ランはそのまま力尽きたように倒れこもうとする。静かに小夏はそれを支える。
「ふっ。アタシが敵に情けをかけられるとはな……」
ランはそう言うと手にした銀色に光る剣をそばに来たかなめに手渡す。
「アタシが生きて貴様達の手に渡れば、アタシを慕ってくれた『赤色の魔法国』の民は皆殺しにされる。これで止めを……」
「馬鹿!」
そう言うと小夏はランに平手をかました。明らかに驚いたような表情のランは瀕死の人物の顔色ではなかった。
「ランちゃんが死んだらその人達は永遠に機械帝国の奴隷なんだよ!間違っている世界、間違った力。生きているからその間違いを正せるんだよ!」
熱い手でランの剣を握る手を引っ張って小夏は自分の胸に当てる。
「どう、私も生きてるでしょ。だからこうしてランちゃんに会えたの。だから機械帝国を相手に戦えるの。だから死ぬなんて……殺してくれなんて言わないでよ!」
そんな小夏を見てかなめは微笑むと剣をランに返した。
「そう言うわけだ。貴様に戦士の誇りがあるならこの剣を取れ。無いならもう一度機械帝国の黒太子カヌーバの前に行って殺してもらって来い」
かなめはランの視線を感じながら鞭を握り締めた。
「キャプテンシルバー、敵のアジトは分かるのか?」
殊勝に小夏がかなめを見上げる姿が誠には非常に新鮮に見えた。
「ああ、この先の廃鉱山の中に黒太子の秘密基地があるはずだ」
そう言うと歩き出そうとしたかなめだが、地鳴りのようなものが採石場全体を覆った。
「なに!なんなの」
ランに治療魔術をかけていた小夏が当たりを見回す。採石場の不安定な石は崩れ落ち、森の中から動物達が先を争って逃げ出す。
「私も分からない。何が起こったと……!」
かなめの目の前には信じられない光景が広がっていた。
そこには巨大な女性の像が廃鉱山のあった場所に立っているのが見えた。正確に言えば立っていたというよりも廃鉱山を壊して姿を現したという状況だった。
『へー、あの設定がこう生きてくるのか』
興味深げに誠はより機械的なキャラと言うことでアメリアに頼まれたデザインの巨大化した機械魔女メイリーン将軍こと渡辺リン大尉の姿を見つめた。

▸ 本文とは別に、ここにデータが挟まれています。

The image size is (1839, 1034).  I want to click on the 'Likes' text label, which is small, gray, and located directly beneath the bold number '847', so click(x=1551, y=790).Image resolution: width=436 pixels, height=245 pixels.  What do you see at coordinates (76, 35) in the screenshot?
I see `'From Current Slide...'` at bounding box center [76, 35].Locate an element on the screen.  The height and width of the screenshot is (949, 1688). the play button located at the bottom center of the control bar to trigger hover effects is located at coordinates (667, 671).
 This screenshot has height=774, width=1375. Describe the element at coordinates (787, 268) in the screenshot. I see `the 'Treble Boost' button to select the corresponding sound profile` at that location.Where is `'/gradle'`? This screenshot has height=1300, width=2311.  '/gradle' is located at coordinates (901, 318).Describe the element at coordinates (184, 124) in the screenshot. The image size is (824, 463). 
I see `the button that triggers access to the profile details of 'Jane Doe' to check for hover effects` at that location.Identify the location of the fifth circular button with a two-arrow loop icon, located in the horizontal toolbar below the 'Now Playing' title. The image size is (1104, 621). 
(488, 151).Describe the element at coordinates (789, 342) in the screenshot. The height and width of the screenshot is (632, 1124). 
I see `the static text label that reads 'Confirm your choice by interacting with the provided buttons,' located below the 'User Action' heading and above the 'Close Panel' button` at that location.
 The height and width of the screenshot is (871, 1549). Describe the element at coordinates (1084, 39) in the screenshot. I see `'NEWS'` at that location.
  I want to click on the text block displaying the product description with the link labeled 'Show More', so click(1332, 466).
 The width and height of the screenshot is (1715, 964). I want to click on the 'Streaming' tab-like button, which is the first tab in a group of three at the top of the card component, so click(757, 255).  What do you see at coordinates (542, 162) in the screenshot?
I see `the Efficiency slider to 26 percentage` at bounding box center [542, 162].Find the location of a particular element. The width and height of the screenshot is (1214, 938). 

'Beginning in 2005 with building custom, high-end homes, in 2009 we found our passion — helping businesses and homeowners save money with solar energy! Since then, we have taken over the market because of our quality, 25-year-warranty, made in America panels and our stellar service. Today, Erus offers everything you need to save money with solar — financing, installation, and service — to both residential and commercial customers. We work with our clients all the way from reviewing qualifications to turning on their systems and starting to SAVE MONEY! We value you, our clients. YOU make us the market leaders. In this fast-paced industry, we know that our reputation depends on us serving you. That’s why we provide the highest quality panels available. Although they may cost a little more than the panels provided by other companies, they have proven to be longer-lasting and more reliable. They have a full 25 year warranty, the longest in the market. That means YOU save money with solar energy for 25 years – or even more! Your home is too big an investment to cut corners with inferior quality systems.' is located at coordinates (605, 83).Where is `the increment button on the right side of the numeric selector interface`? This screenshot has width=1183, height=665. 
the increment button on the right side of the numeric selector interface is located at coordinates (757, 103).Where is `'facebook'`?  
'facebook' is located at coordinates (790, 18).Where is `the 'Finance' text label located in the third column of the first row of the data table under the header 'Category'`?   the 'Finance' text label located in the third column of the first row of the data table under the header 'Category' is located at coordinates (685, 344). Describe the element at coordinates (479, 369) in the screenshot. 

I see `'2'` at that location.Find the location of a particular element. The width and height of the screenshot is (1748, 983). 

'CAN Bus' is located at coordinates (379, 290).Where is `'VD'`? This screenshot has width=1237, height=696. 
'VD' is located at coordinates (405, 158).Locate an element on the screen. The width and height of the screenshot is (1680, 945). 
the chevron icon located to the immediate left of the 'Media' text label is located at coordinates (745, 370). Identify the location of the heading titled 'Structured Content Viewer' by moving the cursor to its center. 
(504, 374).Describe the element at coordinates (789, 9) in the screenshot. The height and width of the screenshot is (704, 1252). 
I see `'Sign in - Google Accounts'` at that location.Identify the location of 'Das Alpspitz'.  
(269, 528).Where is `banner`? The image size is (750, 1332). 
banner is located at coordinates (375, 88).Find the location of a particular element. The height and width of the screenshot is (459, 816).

「これは最後の切り札だが、それを使わせた貴様等には敬意を表するぞ!」
巨大になった分良く響く声でリンが叫んだ。
「巨大化魔法を使うか……。あの魔法はを使えばゆくゆくは自滅するというのに」
そう言ってかなめはこぶしを握り締める。
「自滅?」
サラがかなめことキャプテンシルバーを見上げる。
「ああ、我々機械魔女の体の構成を魔法で組み替えることで巨大化する術だ。だが、これを使えば元には戻れないだけではなく、そのまま魔術に飲み込まれ人格さえ破壊されることになる」
そう言ったかなめの視線の先でリンは意味も無く山を崩して暴れまわる。
『誠ちゃん出番よ!ここからの台本を表示するから』
アメリアが淡々とそう言うと画面の下に文字列が流れ始める。
『無茶ですよ!こんなのすぐ……』
媚を売るようなアメリアの声に頭を抱えながら誠は自分の出番である場面へと画面を切り替えた。